Diplomacy may now have a chance because “the so-called alternative to the Libyan government is so pathetic, not unified and weak, and lacking any real structure,” says Ibrahim.
Spokesman: Qaddafi's 'future is the country's future'
“We’ve been aware for some time that we need to develop the country politically, economically and culturally,” he continues. “And any peace deal that includes improvement of our system is accepted – even with some radical suggestions, we accept it – but it has to be done from within Libya. No one can impose conditions.”
But pushing aside Qaddafi to make way for rule by his sons should not be negotiable, he adds.
“We look at the leader as the historic and symbolic figure of Libya, he doesn’t have any official position to step down from – he’s not the president, or the king, or the sultan of this country; he’s the leader of the revolution,” says Ibrahim. “Any reform in the country could take place without affecting the position of the leader…because his future is the country’s future.”
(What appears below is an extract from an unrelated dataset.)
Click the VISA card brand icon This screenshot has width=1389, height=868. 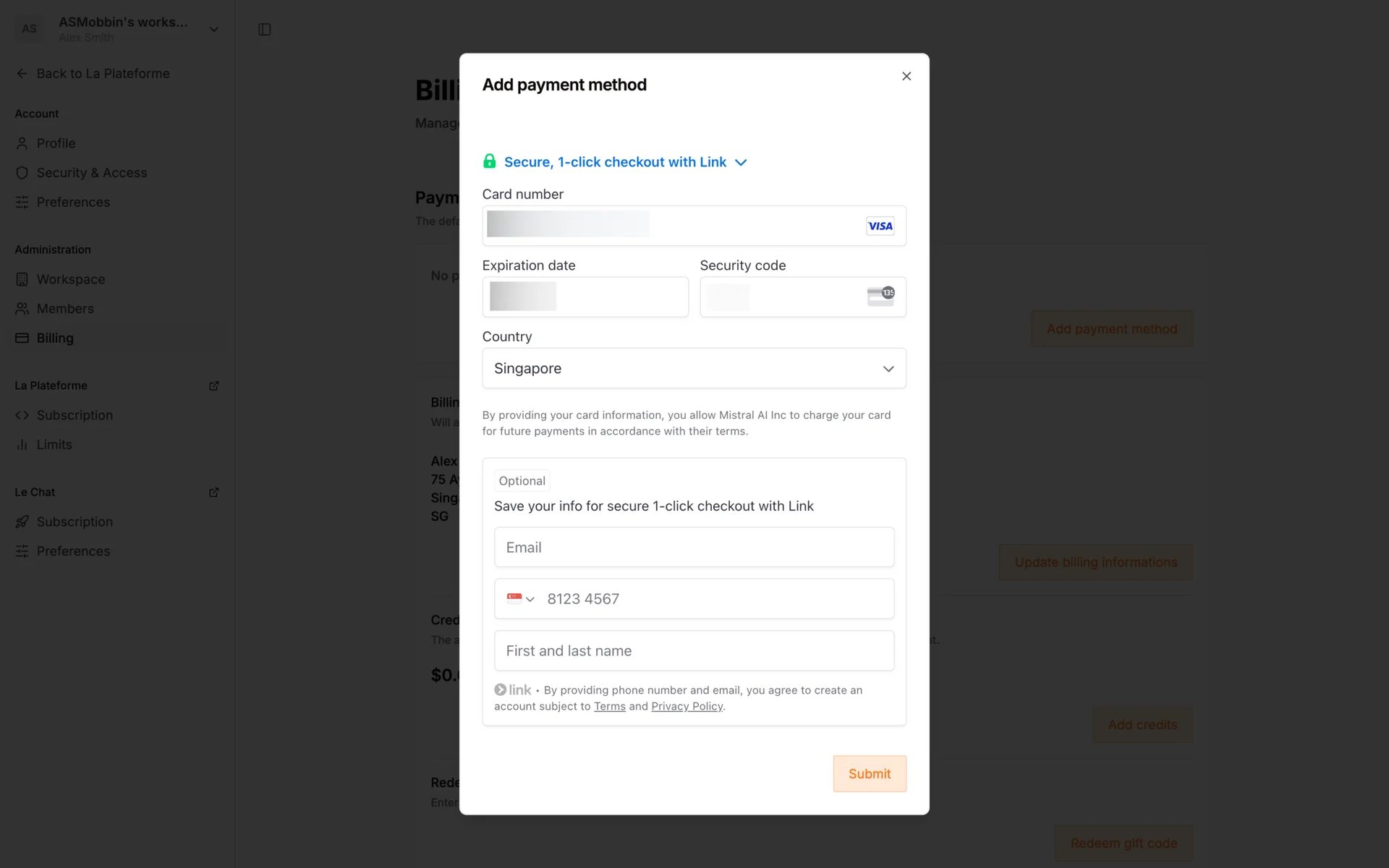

Such middle ground does not exist for the rebels, who are now reported by Al Jazeera English and other media to be receiving training, weaponry, and communications gear from the CIA, British and Egyptian special forces, and Qatar.
As the rebels begin to forge themselves into a more competent force, and leaders from Europe to the Middle East state clearly that Qaddafi must go, the rebels see little space anymore for in-house tinkering by embattled family members like Seif al-Islam.
“People thought he was a reformer but since the revolution began, he has shown his true colors. He is a carbon copy of his father,” said rebel spokesman Abdulmelah.